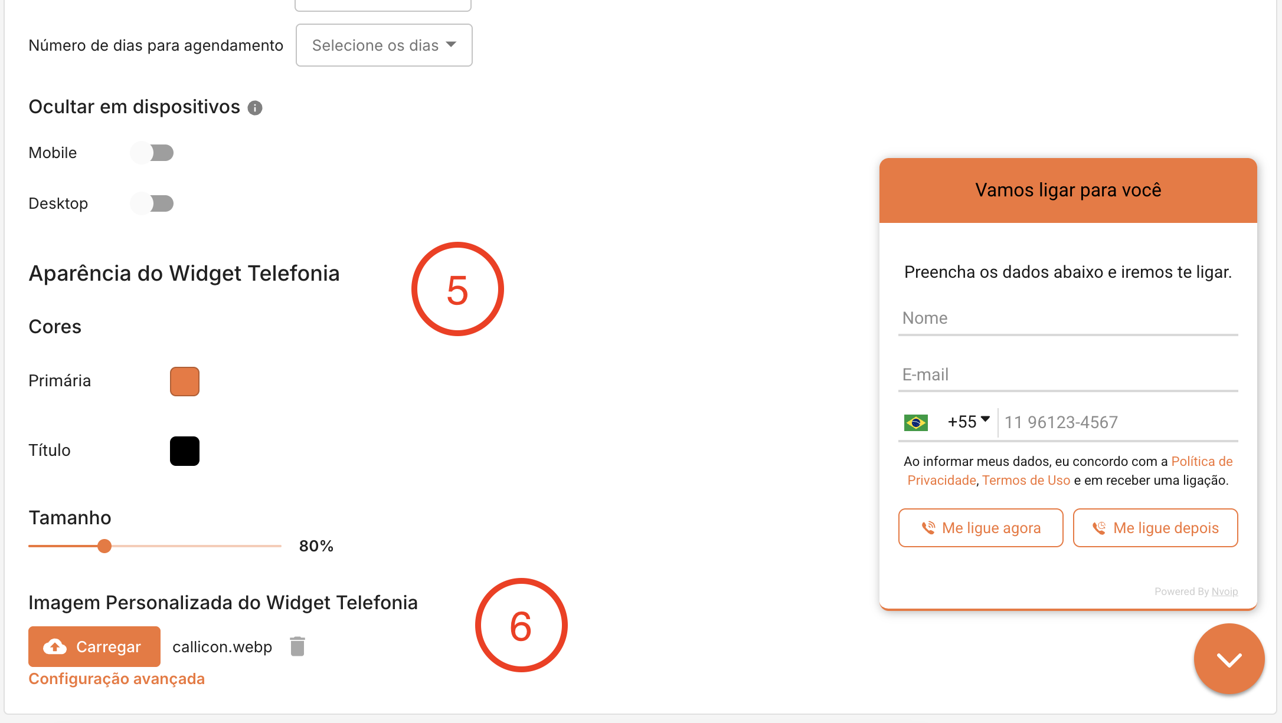Click the Tamanho slider handle
The height and width of the screenshot is (723, 1282).
(x=104, y=546)
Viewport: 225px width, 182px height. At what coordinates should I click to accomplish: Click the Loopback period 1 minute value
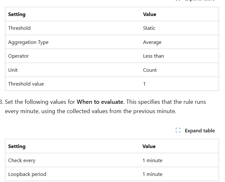pos(152,174)
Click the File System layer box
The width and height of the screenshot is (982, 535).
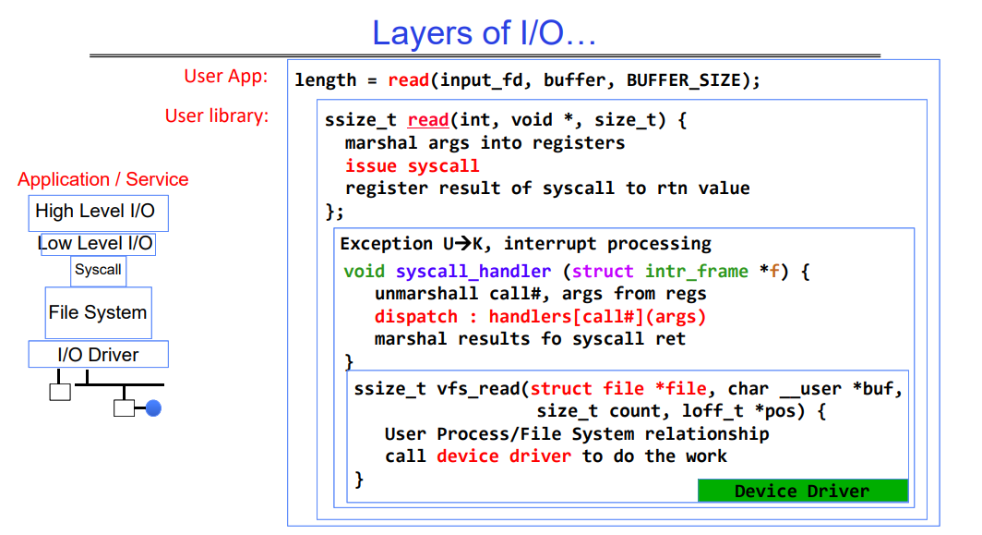coord(98,312)
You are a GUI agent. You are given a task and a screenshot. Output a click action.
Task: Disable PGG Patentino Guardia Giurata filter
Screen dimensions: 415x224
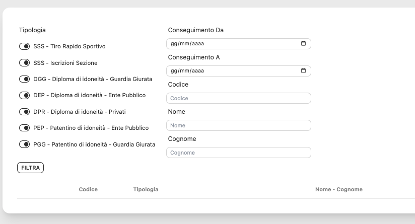(24, 144)
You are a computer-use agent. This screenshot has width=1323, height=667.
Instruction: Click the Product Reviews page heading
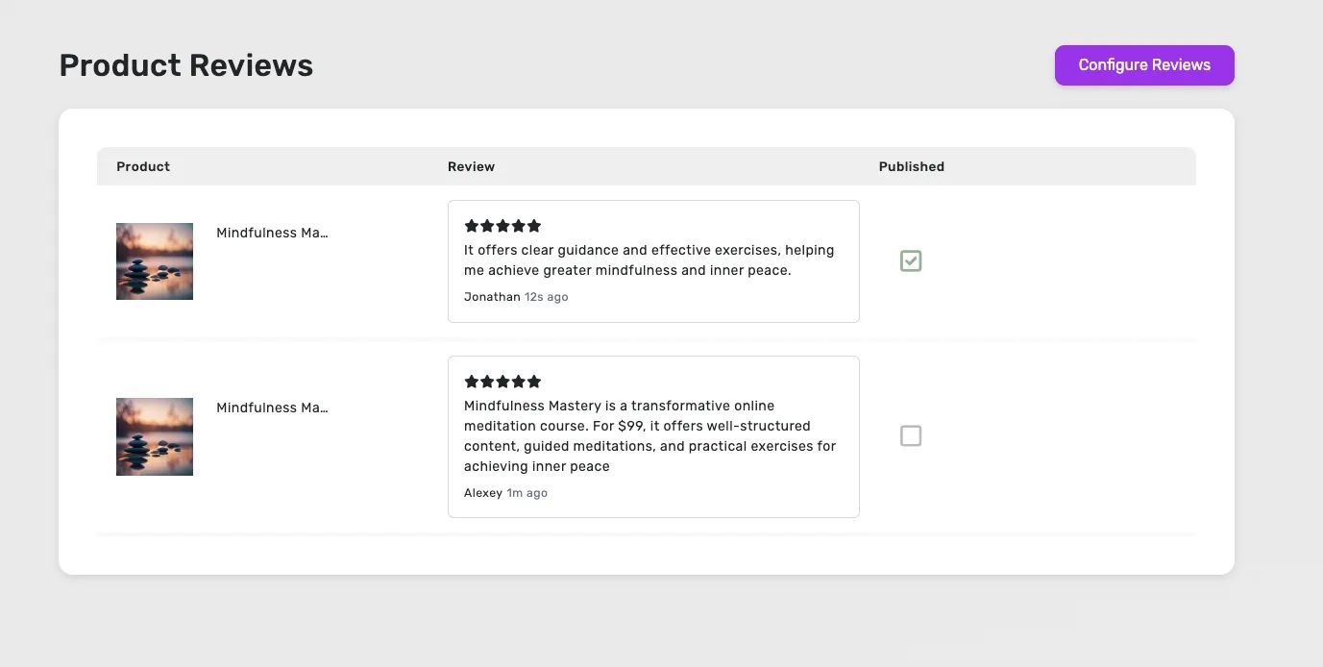(186, 65)
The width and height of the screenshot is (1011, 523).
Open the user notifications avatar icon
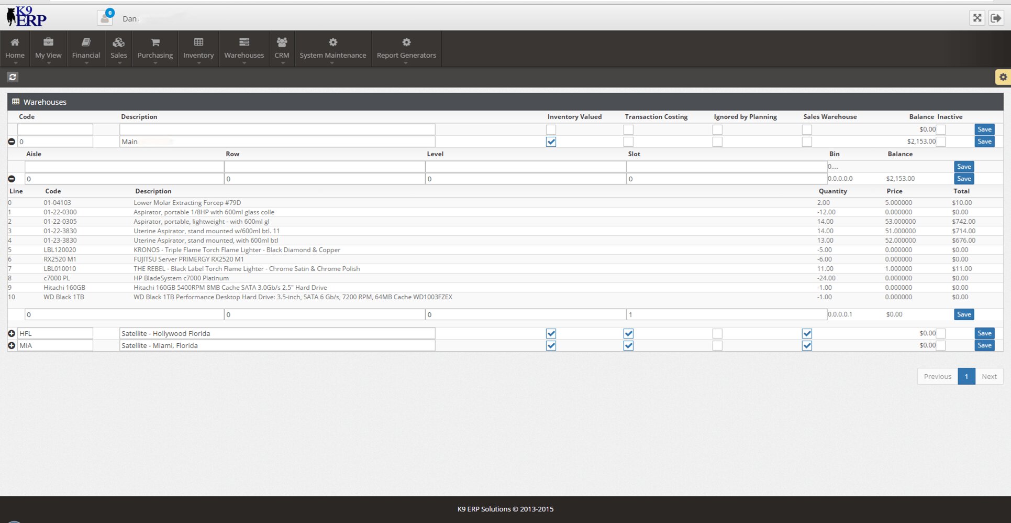tap(105, 18)
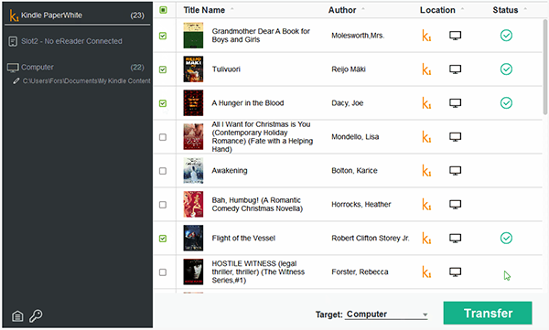This screenshot has height=330, width=549.
Task: Tick the Bah, Humbug! checkbox
Action: (163, 205)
_____
§ EXERCISE REQUIREMENTS:
Say how many lines in the listing above hold "agent". Give the number only.

§ RESULT FOR THIS TASK:
2